Yes, very funny. Yes, the sentence allows for a syntactic misreading. No, nobody actually believes the elephant was lounging about in striped silk. The humour works precisely because the “wrong” parse is momentarily entertained and instantly rejected.

Again, language is not insufficient here. It’s mischievous. There’s a difference.

If the LIH were worried about this sort of thing, its ambitions would be indistinguishable from an undergraduate logic textbook with better branding.

Banks, Rivers, and the Myth of Constant Confusion

Likewise, when someone in a city says, ‘I went to the bank’, no sane listener imagines them strolling along a riverbank, unless they are already knee-deep in pastoral fantasy or French tourism brochures. Context does the heavy lifting. It almost always does.

Video: Rare footage of me trying to withdraw funds at my bank (no sound)

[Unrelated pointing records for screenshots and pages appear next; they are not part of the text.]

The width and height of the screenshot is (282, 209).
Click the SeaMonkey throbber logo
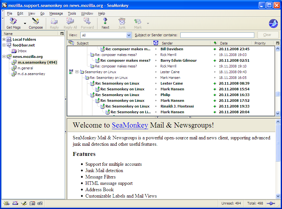pos(273,24)
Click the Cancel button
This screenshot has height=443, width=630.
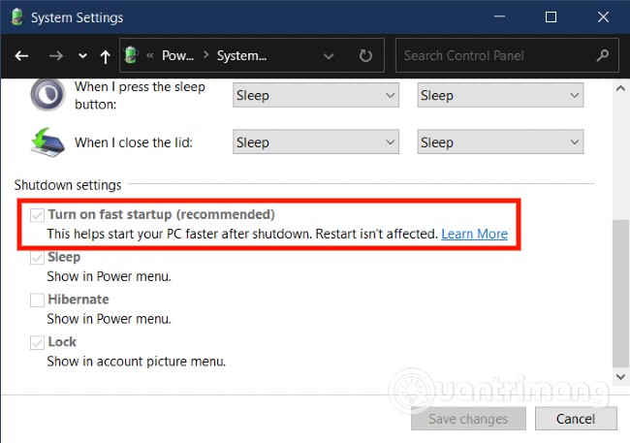tap(576, 419)
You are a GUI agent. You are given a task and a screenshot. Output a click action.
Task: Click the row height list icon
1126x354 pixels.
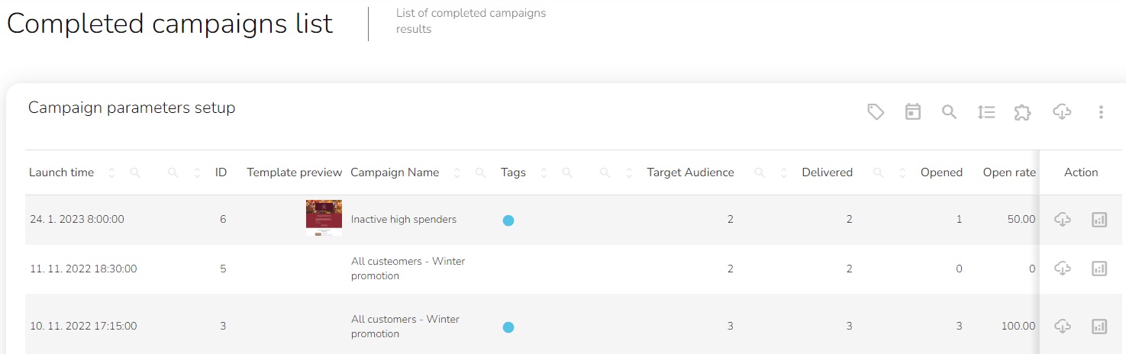[986, 112]
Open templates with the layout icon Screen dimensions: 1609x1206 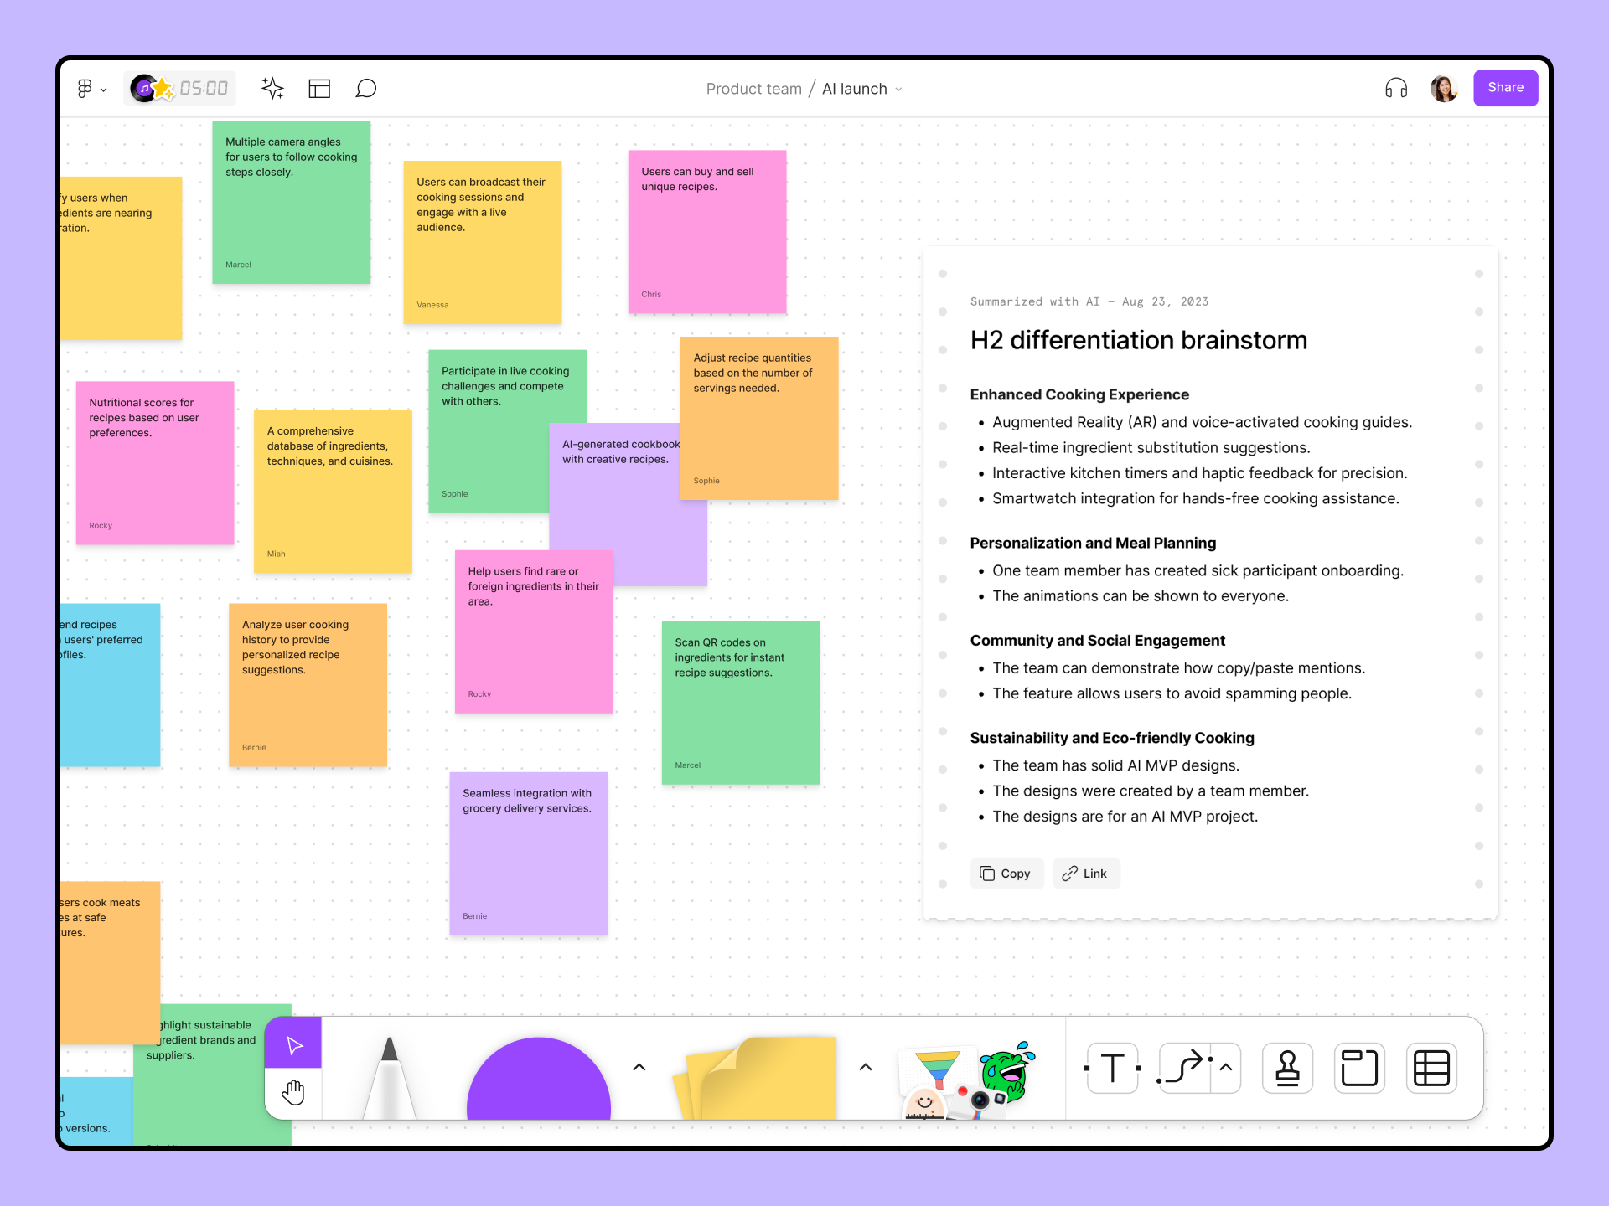point(319,88)
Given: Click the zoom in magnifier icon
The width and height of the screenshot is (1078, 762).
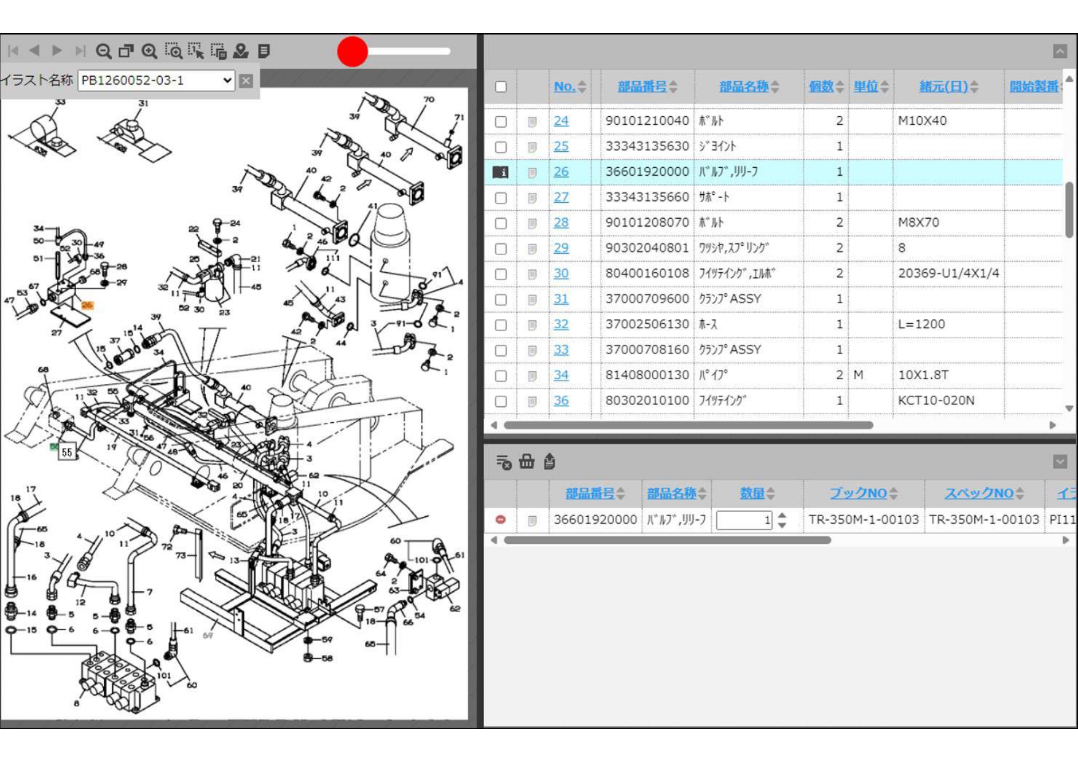Looking at the screenshot, I should 149,51.
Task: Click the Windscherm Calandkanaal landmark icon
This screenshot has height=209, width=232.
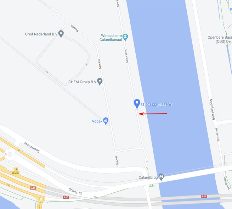Action: [x=125, y=37]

This is not a crisis of meaning. This is language functioning exactly as advertised.

Where the Trouble Actually Starts: Contestables

The LIH begins where these tidy examples stop being helpful. It concerns itself with Contestables: terms like truth, freedom, justice, fairness, harm, equality. Words that look stable, behave politely in sentences, and then detonate the moment you ask two people what they actually mean by them. These are not ambiguous in the casual sense. They are structurally contested.

In political, moral, and cultural contexts, different groups use the same word to gesture at fundamentally incompatible conceptual frameworks, all while assuming a shared understanding that does not exist. The conversation proceeds as if there were common ground, when in fact there is only overlap in spelling.

That’s why attempts to ‘define’ these terms so often collapse into accusation:

That’s not what freedom means.
That’s not real justice.
You’re redefining truth.

No, the definitions were never shared in the first place. The disagreement was smuggled in with the noun.

‘Just Ignore the Word’ Is Not a Rescue

A common response at this point is to suggest that we simply bypass the troublesome term and discuss the concrete features each party associates with it. Fine. Sensible. Often productive. But notice what this manoeuvre concedes. It does not save the term. It abandons it.

If meaningful discussion can only proceed once the word is set aside and replaced with a list of clarifications, constraints, examples, and exclusions, then the word has already failed at its primary job: conveying shared meaning. This is precisely the point the LIH is making.

The insufficiency is not that language is vague, or flexible, or context-sensitive. It’s that beyond a certain level of conceptual complexity, language becomes a confidence trick. It gives us the feeling of agreement without the substance, the appearance of communication without the transaction.

At that point, words don’t merely underperform. They mislead.